• DATASET RECORDS
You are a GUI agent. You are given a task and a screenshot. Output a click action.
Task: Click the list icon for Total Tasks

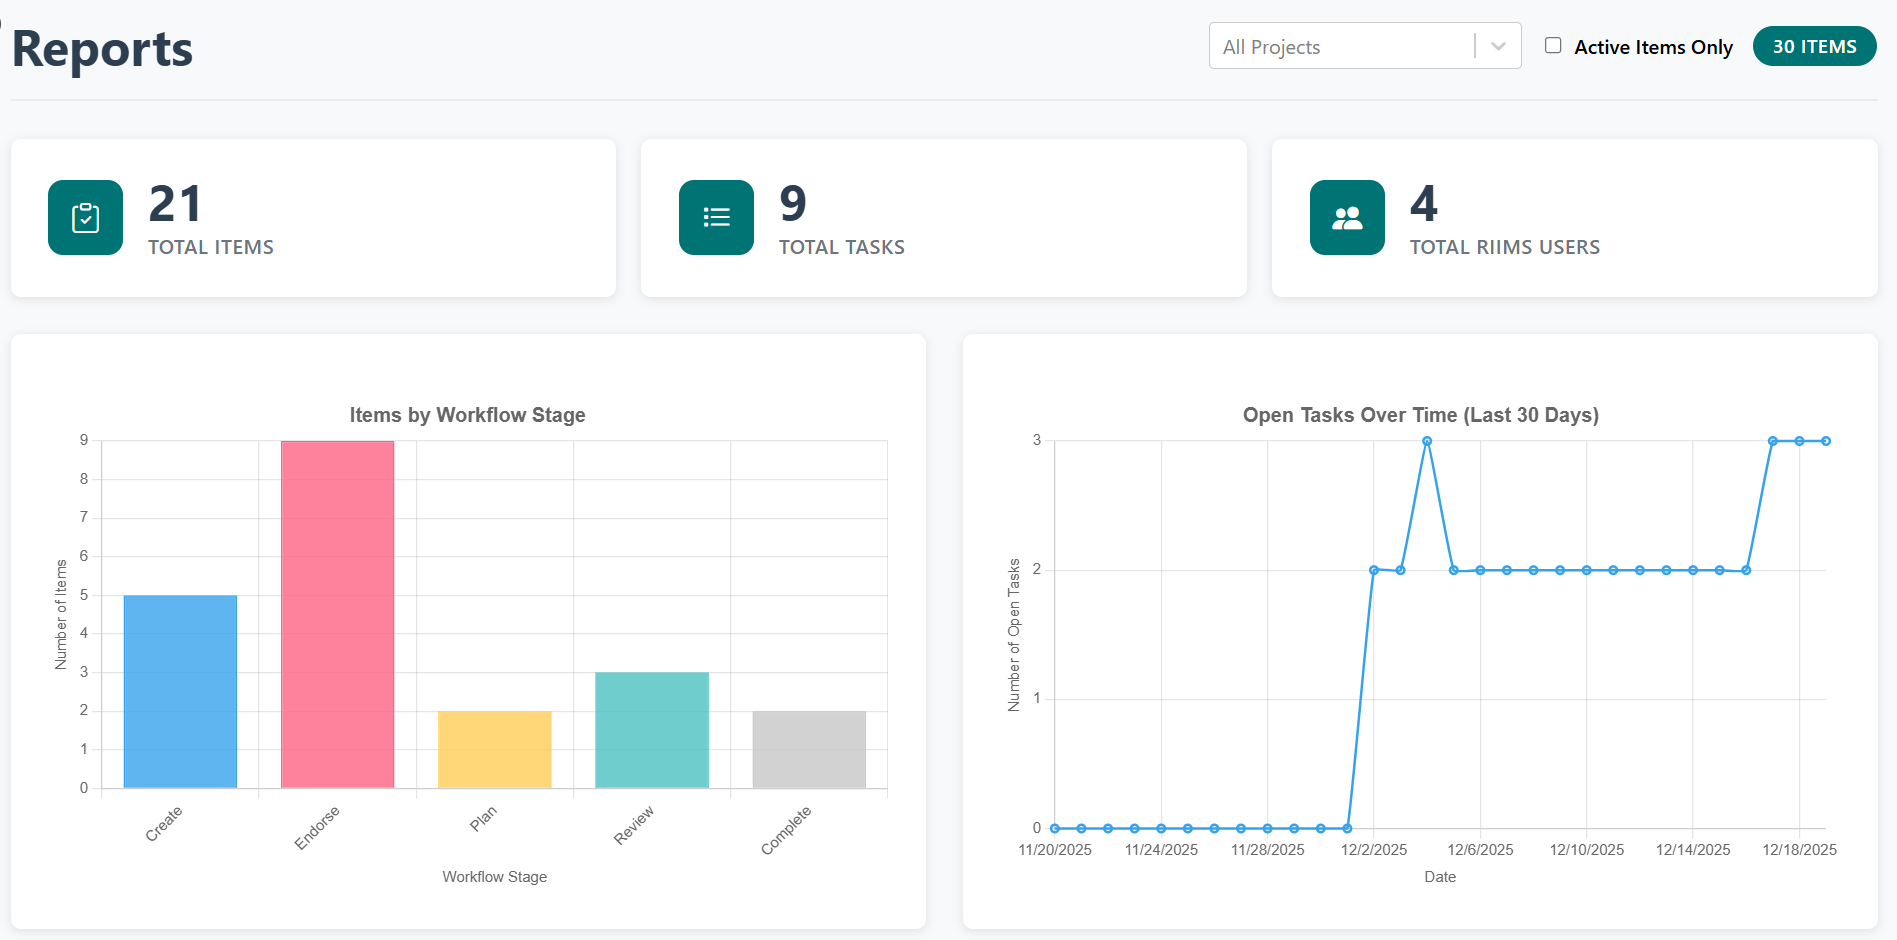click(716, 218)
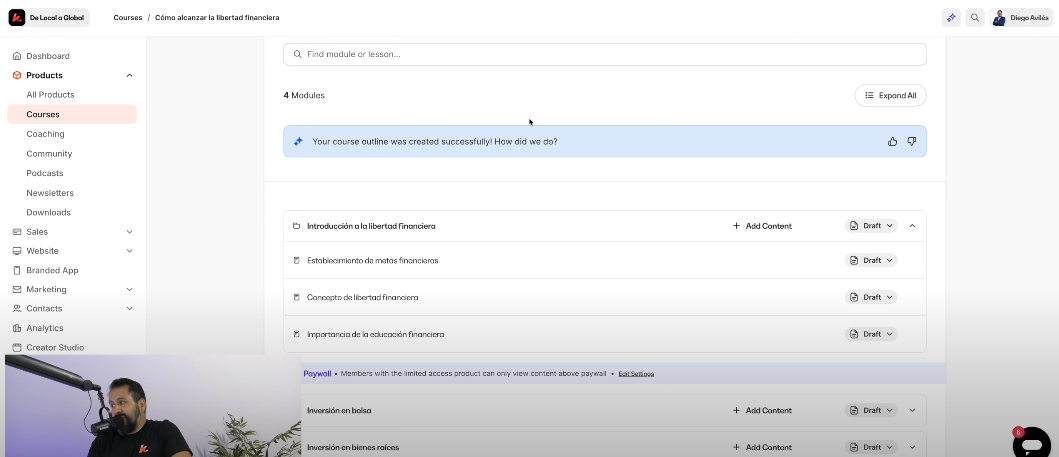
Task: Open the Dashboard home page
Action: (x=47, y=56)
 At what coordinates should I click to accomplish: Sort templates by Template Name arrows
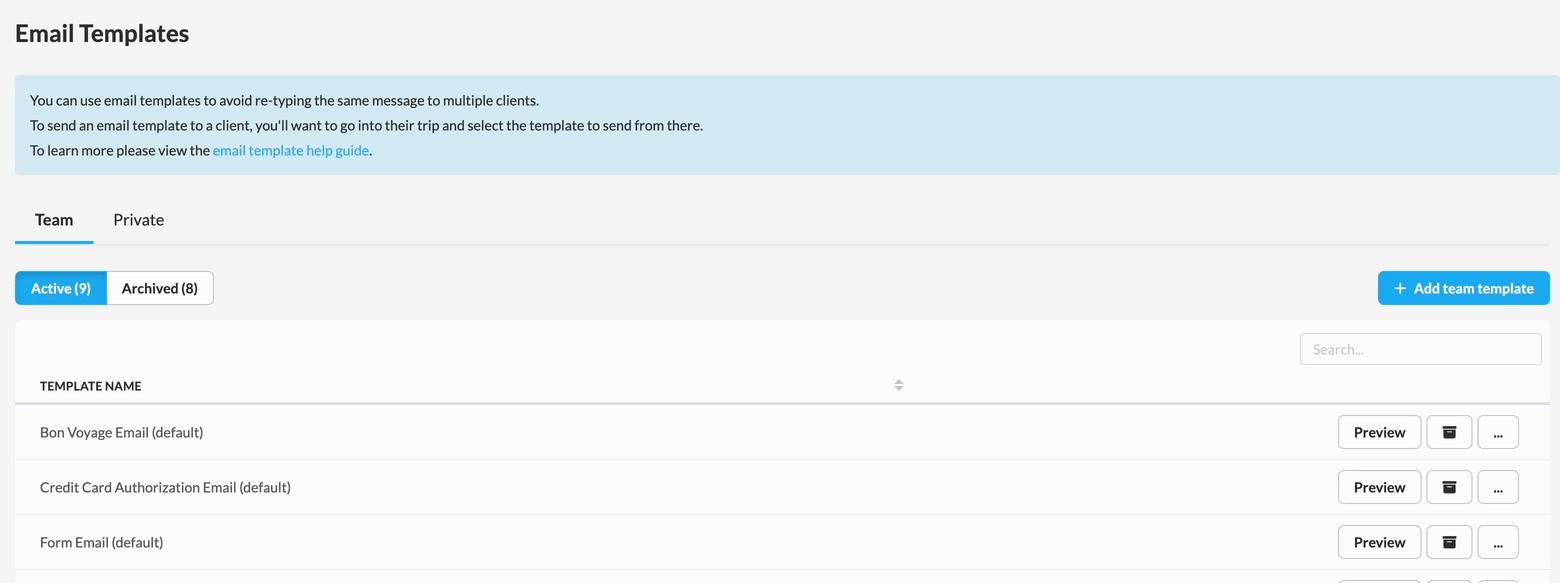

• WHAT YOU ARE ASKED TO DO
Please produce an exact copy of the listing, omitting the pictures.

• EXERCISE RESPONSE
You are a GUI agent. You are given a task and a screenshot. Output a click action.
Task: Click the list icon for Total Tasks

click(716, 218)
Task: Open the Dashboard home page
Action: (x=47, y=56)
 At what coordinates should I click to accomplish: Sort templates by Template Name arrows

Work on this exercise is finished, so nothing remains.